BRIEF » The records below must be retyped exactly.

------ DATA PROVIDED ------

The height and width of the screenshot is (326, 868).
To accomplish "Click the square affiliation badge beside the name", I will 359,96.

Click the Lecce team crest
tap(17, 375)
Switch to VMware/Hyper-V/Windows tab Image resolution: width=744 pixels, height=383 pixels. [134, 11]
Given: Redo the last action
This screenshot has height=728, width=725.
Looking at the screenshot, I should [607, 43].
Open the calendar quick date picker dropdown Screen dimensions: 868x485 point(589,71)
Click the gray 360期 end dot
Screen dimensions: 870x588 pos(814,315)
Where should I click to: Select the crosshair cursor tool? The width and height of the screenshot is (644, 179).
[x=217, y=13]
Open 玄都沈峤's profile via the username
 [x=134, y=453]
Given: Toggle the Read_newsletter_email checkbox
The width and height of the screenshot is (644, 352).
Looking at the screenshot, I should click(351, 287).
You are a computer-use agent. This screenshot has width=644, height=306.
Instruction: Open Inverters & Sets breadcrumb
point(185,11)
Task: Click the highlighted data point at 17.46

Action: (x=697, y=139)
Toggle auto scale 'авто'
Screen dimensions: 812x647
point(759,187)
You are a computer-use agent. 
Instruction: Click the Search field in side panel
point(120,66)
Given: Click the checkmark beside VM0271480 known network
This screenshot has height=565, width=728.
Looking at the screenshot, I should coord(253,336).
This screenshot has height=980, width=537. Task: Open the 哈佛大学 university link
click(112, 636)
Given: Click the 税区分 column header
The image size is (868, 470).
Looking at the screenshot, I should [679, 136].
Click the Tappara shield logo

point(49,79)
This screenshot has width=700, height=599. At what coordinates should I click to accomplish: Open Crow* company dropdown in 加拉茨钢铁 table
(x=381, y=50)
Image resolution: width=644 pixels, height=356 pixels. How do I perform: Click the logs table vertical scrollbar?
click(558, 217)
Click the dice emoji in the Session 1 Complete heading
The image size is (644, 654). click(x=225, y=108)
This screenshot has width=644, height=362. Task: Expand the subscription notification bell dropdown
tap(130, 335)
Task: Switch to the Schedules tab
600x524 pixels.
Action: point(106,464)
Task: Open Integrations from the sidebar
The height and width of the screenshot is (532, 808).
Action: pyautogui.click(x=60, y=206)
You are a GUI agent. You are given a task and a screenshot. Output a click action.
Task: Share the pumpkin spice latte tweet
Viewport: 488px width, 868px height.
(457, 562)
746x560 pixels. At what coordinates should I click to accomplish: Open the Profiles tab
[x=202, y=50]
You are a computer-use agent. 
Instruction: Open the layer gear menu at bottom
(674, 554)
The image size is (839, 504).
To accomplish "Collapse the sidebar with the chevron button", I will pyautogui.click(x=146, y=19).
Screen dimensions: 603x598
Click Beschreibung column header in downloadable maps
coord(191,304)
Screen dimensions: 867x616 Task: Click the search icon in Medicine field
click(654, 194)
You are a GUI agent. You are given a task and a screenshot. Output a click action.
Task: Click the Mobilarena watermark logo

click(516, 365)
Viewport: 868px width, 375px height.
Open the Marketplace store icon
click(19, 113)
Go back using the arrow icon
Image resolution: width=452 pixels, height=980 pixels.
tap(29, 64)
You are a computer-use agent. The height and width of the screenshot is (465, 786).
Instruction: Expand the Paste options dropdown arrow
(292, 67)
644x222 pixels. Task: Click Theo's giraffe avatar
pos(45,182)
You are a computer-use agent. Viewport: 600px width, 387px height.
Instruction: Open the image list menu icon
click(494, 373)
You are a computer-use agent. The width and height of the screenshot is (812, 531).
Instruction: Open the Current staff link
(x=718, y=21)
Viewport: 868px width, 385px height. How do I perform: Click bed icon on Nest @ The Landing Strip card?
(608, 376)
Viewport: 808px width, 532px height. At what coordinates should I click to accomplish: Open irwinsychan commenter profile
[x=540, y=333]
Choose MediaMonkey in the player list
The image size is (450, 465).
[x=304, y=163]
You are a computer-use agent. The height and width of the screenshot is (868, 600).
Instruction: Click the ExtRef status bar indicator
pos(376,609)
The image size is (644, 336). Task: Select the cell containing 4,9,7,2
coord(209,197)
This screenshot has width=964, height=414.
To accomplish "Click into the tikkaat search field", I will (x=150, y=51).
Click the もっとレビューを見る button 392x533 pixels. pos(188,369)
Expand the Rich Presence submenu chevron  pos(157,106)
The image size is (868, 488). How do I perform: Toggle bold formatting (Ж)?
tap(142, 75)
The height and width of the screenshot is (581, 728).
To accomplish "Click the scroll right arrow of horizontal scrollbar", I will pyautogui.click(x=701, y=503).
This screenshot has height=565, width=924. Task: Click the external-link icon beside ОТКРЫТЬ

------

SOLUTION TO THIS PROBLEM »
The height and width of the screenshot is (326, 868).
To accomplish "Click the square affiliation badge beside the name", I will 359,96.

Click the Lecce team crest
tap(17, 375)
Switch to VMware/Hyper-V/Windows tab Image resolution: width=744 pixels, height=383 pixels. [134, 11]
Given: Redo the last action
This screenshot has height=728, width=725.
Looking at the screenshot, I should [607, 43].
Open the calendar quick date picker dropdown Screen dimensions: 868x485 point(589,71)
Click the gray 360期 end dot
Screen dimensions: 870x588 pos(814,315)
Where should I click to: Select the crosshair cursor tool? The width and height of the screenshot is (644, 179).
[x=217, y=13]
Open 玄都沈峤's profile via the username
 [x=134, y=453]
Given: Toggle the Read_newsletter_email checkbox
The width and height of the screenshot is (644, 352).
Looking at the screenshot, I should click(351, 287).
You are a computer-use agent. This screenshot has width=644, height=306.
Instruction: Open Inverters & Sets breadcrumb
point(185,11)
Task: Click the highlighted data point at 17.46

Action: (x=697, y=139)
Toggle auto scale 'авто'
Screen dimensions: 812x647
point(759,187)
You are a computer-use agent. 
Instruction: Click the Search field in side panel
point(120,66)
Given: Click the checkmark beside VM0271480 known network
This screenshot has height=565, width=728.
Looking at the screenshot, I should coord(253,336).
This screenshot has height=980, width=537. Task: Open the 哈佛大学 university link
click(112, 636)
Given: Click the 税区分 column header
The image size is (868, 470).
Looking at the screenshot, I should [679, 136].
Click the Tappara shield logo

point(49,79)
This screenshot has width=700, height=599. At what coordinates should I click to accomplish: Open Crow* company dropdown in 加拉茨钢铁 table
(x=381, y=50)
Image resolution: width=644 pixels, height=356 pixels. How do I perform: Click the logs table vertical scrollbar?
click(558, 217)
Click the dice emoji in the Session 1 Complete heading
The image size is (644, 654). click(x=225, y=108)
This screenshot has width=644, height=362. Task: Expand the subscription notification bell dropdown
tap(130, 335)
Task: Switch to the Schedules tab
600x524 pixels.
Action: point(106,464)
Task: Open Integrations from the sidebar
The height and width of the screenshot is (532, 808).
Action: pyautogui.click(x=60, y=206)
You are a GUI agent. You are given a task and a screenshot. Output a click action.
Task: Share the pumpkin spice latte tweet
Viewport: 488px width, 868px height.
(457, 562)
746x560 pixels. At what coordinates should I click to accomplish: Open the Profiles tab
[x=202, y=50]
You are a computer-use agent. 
Instruction: Open the layer gear menu at bottom
(674, 554)
The image size is (839, 504).
To accomplish "Collapse the sidebar with the chevron button", I will pyautogui.click(x=146, y=19).
Screen dimensions: 603x598
Click Beschreibung column header in downloadable maps
coord(191,304)
Screen dimensions: 867x616 Task: Click the search icon in Medicine field
click(654, 194)
You are a GUI agent. You are given a task and a screenshot. Output a click action.
Task: Click the Mobilarena watermark logo

click(516, 365)
Viewport: 868px width, 375px height.
Open the Marketplace store icon
click(19, 113)
Go back using the arrow icon
Image resolution: width=452 pixels, height=980 pixels.
tap(29, 64)
You are a computer-use agent. The height and width of the screenshot is (465, 786).
Instruction: Expand the Paste options dropdown arrow
(292, 67)
644x222 pixels. Task: Click Theo's giraffe avatar
pos(45,182)
You are a computer-use agent. Viewport: 600px width, 387px height.
Instruction: Open the image list menu icon
click(494, 373)
You are a computer-use agent. The width and height of the screenshot is (812, 531).
Instruction: Open the Current staff link
(x=718, y=21)
Viewport: 868px width, 385px height. How do I perform: Click bed icon on Nest @ The Landing Strip card?
(608, 376)
Viewport: 808px width, 532px height. At what coordinates should I click to accomplish: Open irwinsychan commenter profile
[x=540, y=333]
Choose MediaMonkey in the player list
The image size is (450, 465).
[x=304, y=163]
You are a computer-use agent. The height and width of the screenshot is (868, 600).
Instruction: Click the ExtRef status bar indicator
pos(376,609)
The image size is (644, 336). Task: Select the cell containing 4,9,7,2
coord(209,197)
This screenshot has width=964, height=414.
To accomplish "Click into the tikkaat search field", I will (x=150, y=51).
Click the もっとレビューを見る button 392x533 pixels. pos(188,369)
Expand the Rich Presence submenu chevron  pos(157,106)
The image size is (868, 488). How do I perform: Toggle bold formatting (Ж)?
tap(142, 75)
The height and width of the screenshot is (581, 728).
To accomplish "Click the scroll right arrow of horizontal scrollbar", I will pyautogui.click(x=701, y=503).
This screenshot has height=565, width=924. Task: Click the external-link icon beside ОТКРЫТЬ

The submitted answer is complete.